The AMA has called for private health insurance policies that exclude basic and common procedures to be banned, after a survey of AMA members found insurance companies are increasingly marketing policies with exclusions and caveats that patients do not fully understand, and which are forcing them to forego common procedures like cataract surgery, hip and knee joint operations and reconstructive breast, face and hand surgery.
In a submission to the Australian Competition and Consumer Commission on the private health insurance industry, the AMA said health funds were engaging in sharp practices that left consumers confused and unaware of major gaps and shortfalls in their cover.
“There is a significant disconnect between most consumers’ understanding of the services and rebates they are entitled to under their private health insurance policy and the reality of what their product provides,” the submission said.
It complained that insurers presented their products in a poor and confusing manner, and often they were explained incorrectly by frontline staff.
“The combined effect means that consumers have limited ability to ‘shop around’ and compare products, and to fully understand the products they have purchased,” the AMA said. “It is usually only at the time when people need to have medical treatment in a hospital that they first comprehend that their insurance policy is deficient.”
The number of policies being sold with exclusions and minimum benefits has accelerated as premiums have increased. A decade ago, just a third of policies had restrictions, exclusions or higher excess, but they account for around a half of all policies held now.
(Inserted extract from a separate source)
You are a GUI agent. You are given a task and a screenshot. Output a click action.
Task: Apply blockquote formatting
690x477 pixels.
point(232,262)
The Australian cited Private Healthcare Australia figures showing more than 985,000 policies were downgraded between February 2012 and December 2014, and the number is expected to surge higher following the latest average 6.2 per cent premium increase that came into effect on 1 April.
In its submission, the AMA said many practitioners were concerned that insurers were deliberately allowing people to take out health policies unlikely to suit their health needs, such as selling cover that excludes psychiatric care to patients with a chronic psychiatric condition.
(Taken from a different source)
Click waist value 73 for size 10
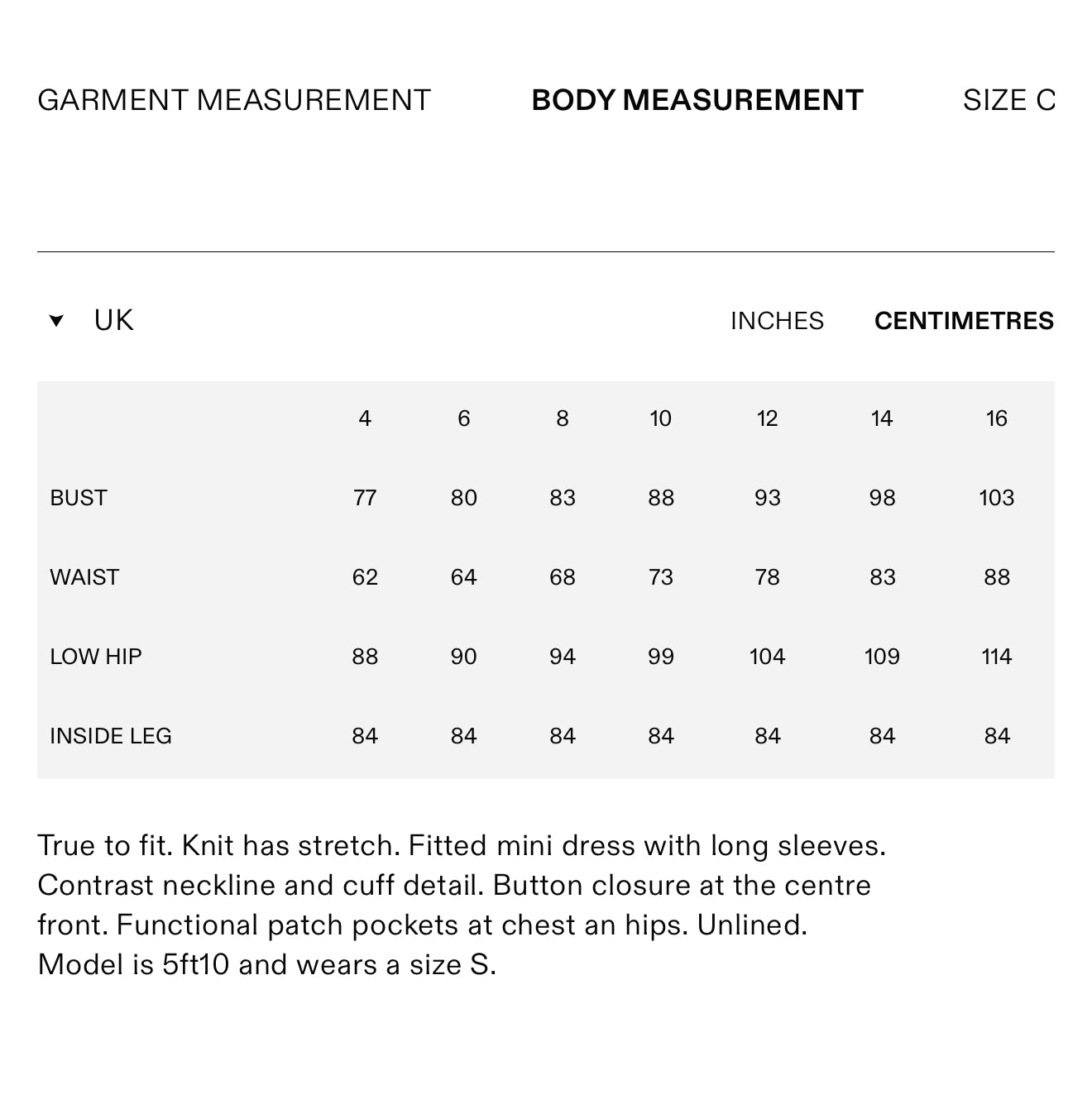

In addition, firms are marketing changes to policies without fully explaining the consequences for consumers.
One doctor surveyed by the AMA reported that, “I’ve had patients who were told their premiums would not rise this year, but did not understand this had only happened because they had been shifted to a policy with exclusions. The detail was in the fine print”.
Insurers faced particular condemnation for marketing ‘public hospital only’ policies, which the AMA said were of no value to consumers.
One doctor observed that, “consumers are being sold a non-existent service because they wait the same amount of time for admission as public patients, and they are usually unable to choose their doctor. In some states or regional areas it’s completely useless because surgeons just can’t offer that service”.
In its submission, the AMA called for such policies to be withdrawn from the market.
The AMA reserved special condemnation for the pre-approval processes used by private health funds to try to dodge their obligations.
Under the Private Health Insurance Act 2007, private funds are required to pay benefits for hospital treatment for which a Medicare rebate is payable.
But AMA reported that some insurers were adopting a virtually default position of refusing to pay a claim, forcing patients to complain and challenge the decision.
“The two largest private health insurers are circumventing their obligations under the PHI Act by rejecting the payment of private health insurance benefits prior to procedures being performed,” the submission said. “In a situation where the…insurer refuses to pay, it is only the patient who has standing to pursue payment…through the courts. The reality is that few patients will do so.”
The AMA has called for policies that exclude common procedures, or provide cover only for treatment in public hospitals, to be banned.